Ned Ludd kicked 2016 off by replacing its popular Pizza Mondays with Steak Mondays, and while everything continues to be cooked in a wood-fired oven, you can now expect two unique prix fixe menus: the Tasting Menu and Family Feasts.

At $55 per person, the Family Feast is one of the most user-friendly dining experiences around: Just sit down and have the kitchen prepare your entire table a family-style meal—no thinking required. "It's all about stoking people out," says French, and he tells Eater the typical Family Feast will involve most of the dishes across the menu.

The Tasting Menu, at $75 per person, is a more traditional tasting menu format, with 10 to 12 dishes and optional drink pairings. If you arrive as a duo, you'll each receive unique dishes.

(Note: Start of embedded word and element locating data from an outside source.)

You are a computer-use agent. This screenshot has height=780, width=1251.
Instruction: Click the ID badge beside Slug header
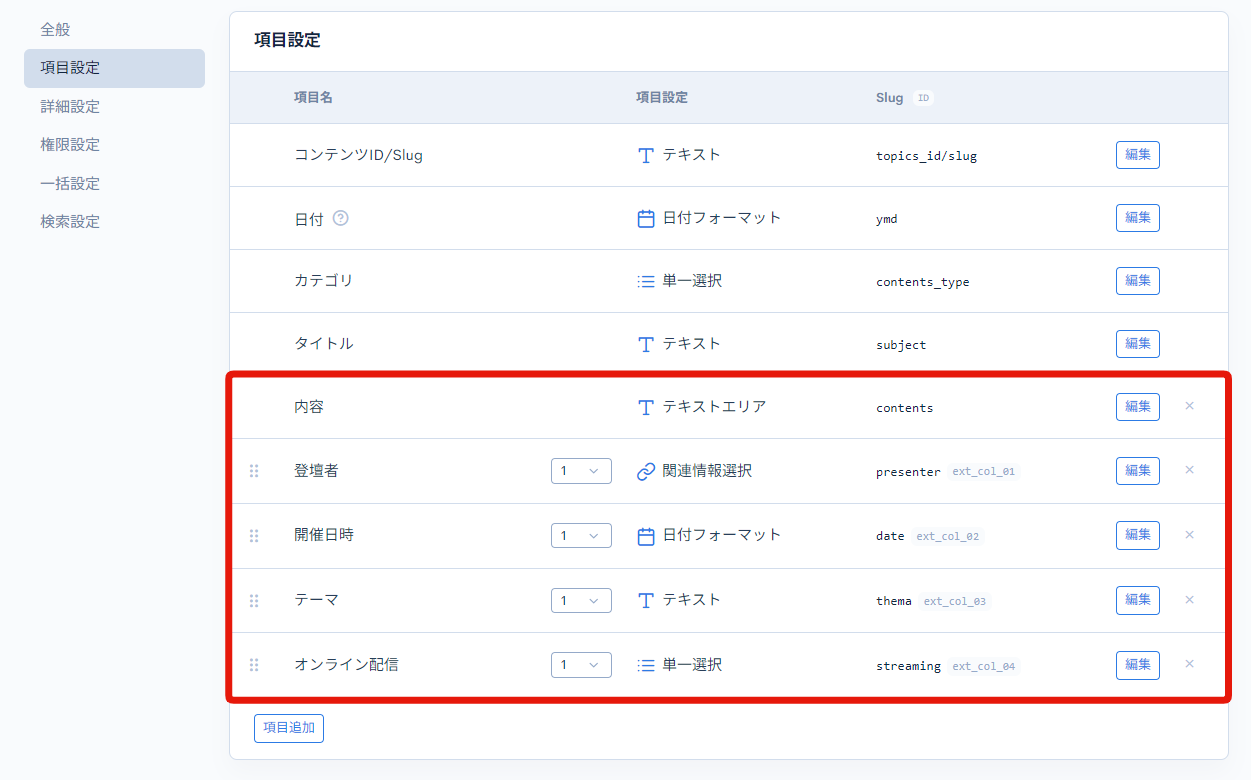[x=924, y=98]
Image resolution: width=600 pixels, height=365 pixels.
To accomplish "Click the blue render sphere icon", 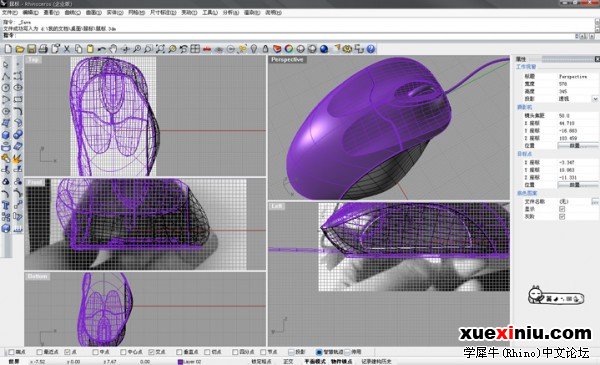I will pos(324,49).
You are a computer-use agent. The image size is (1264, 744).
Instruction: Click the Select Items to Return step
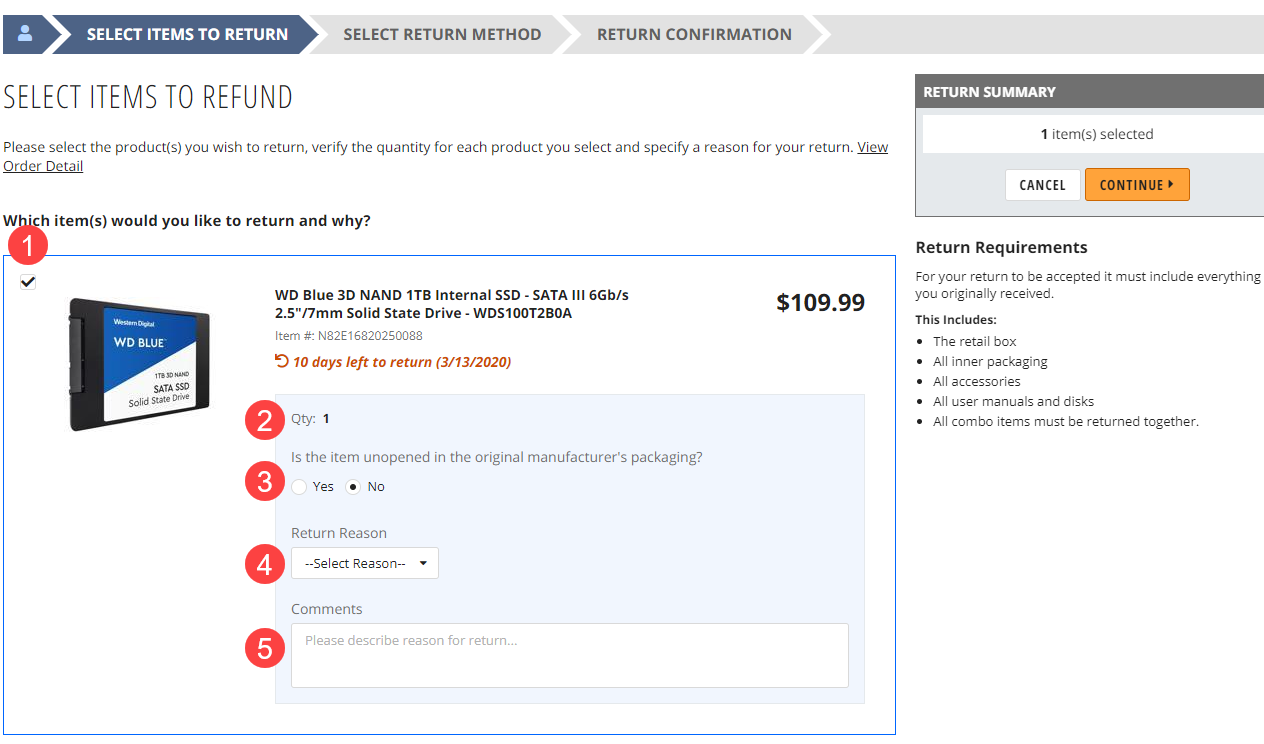pyautogui.click(x=186, y=33)
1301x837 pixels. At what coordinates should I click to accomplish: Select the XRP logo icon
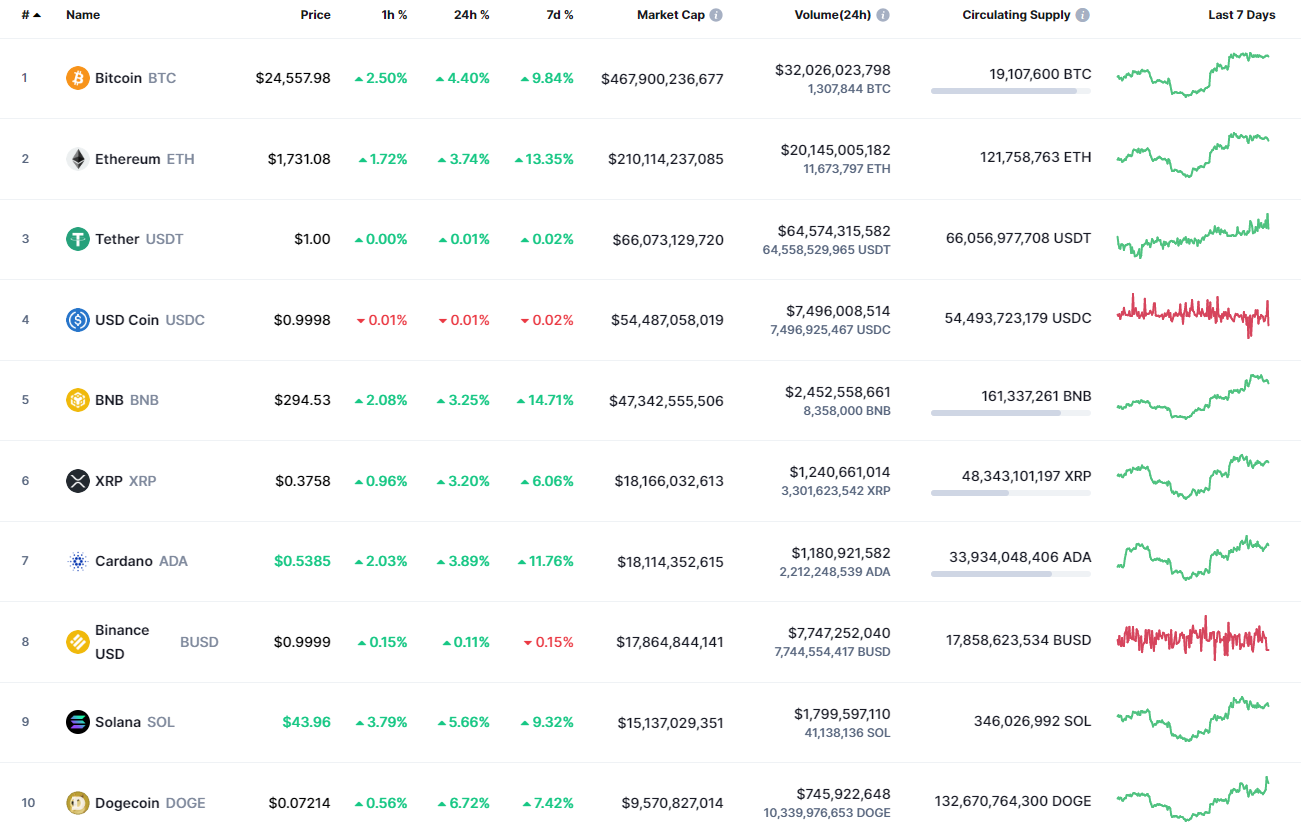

Why does French feel the need to reinvent Ned Ludd so often? "We're a Pacific Northwest restaurant," he says, "and the Pacific Northwest has evolved." On a larger scale, he points out that the restaurant industry right now is more than ever not one thing. "The dynamic quality is awesome," he says. "I mean, what is a chef, today? What does real success actually look like?"

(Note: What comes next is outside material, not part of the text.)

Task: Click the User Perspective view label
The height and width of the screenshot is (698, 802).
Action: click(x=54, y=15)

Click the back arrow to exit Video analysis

What is a chef, today? What does real success actually look like?

With that in mind, Ned Ludd has recently spent time on the details: updating the paper used to print its menu and improving its silverware, bar stools, and tabletops—featuring the work of local craftspeople for the most part. French recently collaborated with Michigan's Virtue Cider, creating a Basque and Normandy-inspired cider that's white wine-esque (available at the restaurant). He has plans to soon add a chef's counter.

But perhaps more than anything, the biggest change at Ned Ludd seems to be French's shift from hands-on chef to hands-on restaurant owner: French tells Eater he's been enjoying a more macro approach to restaurant ownership, from thinking of the restaurant as a whole organism, not just a place that serves food, to developing more relationships in the neighborhood. He says the urge to thank his customers is his driving force.

At the end of the day, French also knows the restaurant business isn't all celebrity appearances and high-concept dishes. "I can't create unicorns and flying ponies all day," he says. "At some point, it's just putting in the hard work."